HPC Grid Tutorial: How to Run a Job for TensorflowShare & Print
Follow these steps to run a Tensorflow job. Note: Make sure you have access to nodes with GPUs.
1. Log in to the Grid.
2. Copy the required contents using the following command:
cp -R /wsu/el7/scripts/tutorial/addition.py .
cp -R /wsu/el7/scripts/tutorial/tensorflow_job .
3. The file that has the job script is tensorflow_job.

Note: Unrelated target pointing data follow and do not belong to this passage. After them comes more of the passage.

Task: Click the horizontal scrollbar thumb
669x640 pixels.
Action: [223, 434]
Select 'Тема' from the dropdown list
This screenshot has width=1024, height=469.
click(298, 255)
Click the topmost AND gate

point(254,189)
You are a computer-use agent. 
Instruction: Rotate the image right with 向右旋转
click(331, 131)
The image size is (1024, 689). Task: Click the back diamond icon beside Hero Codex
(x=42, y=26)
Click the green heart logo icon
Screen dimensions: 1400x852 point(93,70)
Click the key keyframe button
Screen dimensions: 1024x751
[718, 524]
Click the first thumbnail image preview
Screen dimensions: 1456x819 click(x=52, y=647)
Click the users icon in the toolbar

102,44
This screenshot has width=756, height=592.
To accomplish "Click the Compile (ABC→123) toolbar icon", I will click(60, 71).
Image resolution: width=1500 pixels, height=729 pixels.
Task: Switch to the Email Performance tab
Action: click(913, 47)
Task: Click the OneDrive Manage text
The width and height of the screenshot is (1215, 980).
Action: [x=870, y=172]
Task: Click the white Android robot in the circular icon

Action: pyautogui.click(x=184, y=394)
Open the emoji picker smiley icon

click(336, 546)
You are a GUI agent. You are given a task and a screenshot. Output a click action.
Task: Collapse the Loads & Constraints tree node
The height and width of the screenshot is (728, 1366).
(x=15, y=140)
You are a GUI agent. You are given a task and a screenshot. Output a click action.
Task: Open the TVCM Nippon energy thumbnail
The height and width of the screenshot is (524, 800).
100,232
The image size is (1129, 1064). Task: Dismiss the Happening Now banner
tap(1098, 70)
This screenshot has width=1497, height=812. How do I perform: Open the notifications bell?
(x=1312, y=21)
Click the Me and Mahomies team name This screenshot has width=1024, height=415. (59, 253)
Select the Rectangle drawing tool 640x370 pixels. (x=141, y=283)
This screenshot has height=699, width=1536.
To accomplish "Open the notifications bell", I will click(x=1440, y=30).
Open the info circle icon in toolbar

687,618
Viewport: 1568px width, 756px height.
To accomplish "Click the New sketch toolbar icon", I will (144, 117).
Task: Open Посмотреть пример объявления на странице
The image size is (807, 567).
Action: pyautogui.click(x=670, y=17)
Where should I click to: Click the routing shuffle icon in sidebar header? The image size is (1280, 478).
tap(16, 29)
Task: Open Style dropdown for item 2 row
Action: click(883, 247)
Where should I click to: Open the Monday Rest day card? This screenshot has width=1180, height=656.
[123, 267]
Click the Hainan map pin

It contains the following script:
# Job name
#SBATCH --job-name Tensorflow
# Submit to the GPU QoS
#SBATCH -q gpu
# Request one node
#SBATCH -N 1
# Total number of cores, in this example it will 1 node with 1 core each.
#SBATCH -n 1
# Request memory
# Request the GPU type
# Mail when the job begins, ends, fails, requeues
# Where to send email alerts
# Create an output file that will be output_<jobid>.out
#SBATCH -o output_%j.out
# Create an error file that will be error_<jobid>.out
#SBATCH -e errors_%j.err
# Set maximum time limit
#SBATCH -t 1:0:0
conda activate tensorflow_env
Note: Make sure that addition.py is in your home directory.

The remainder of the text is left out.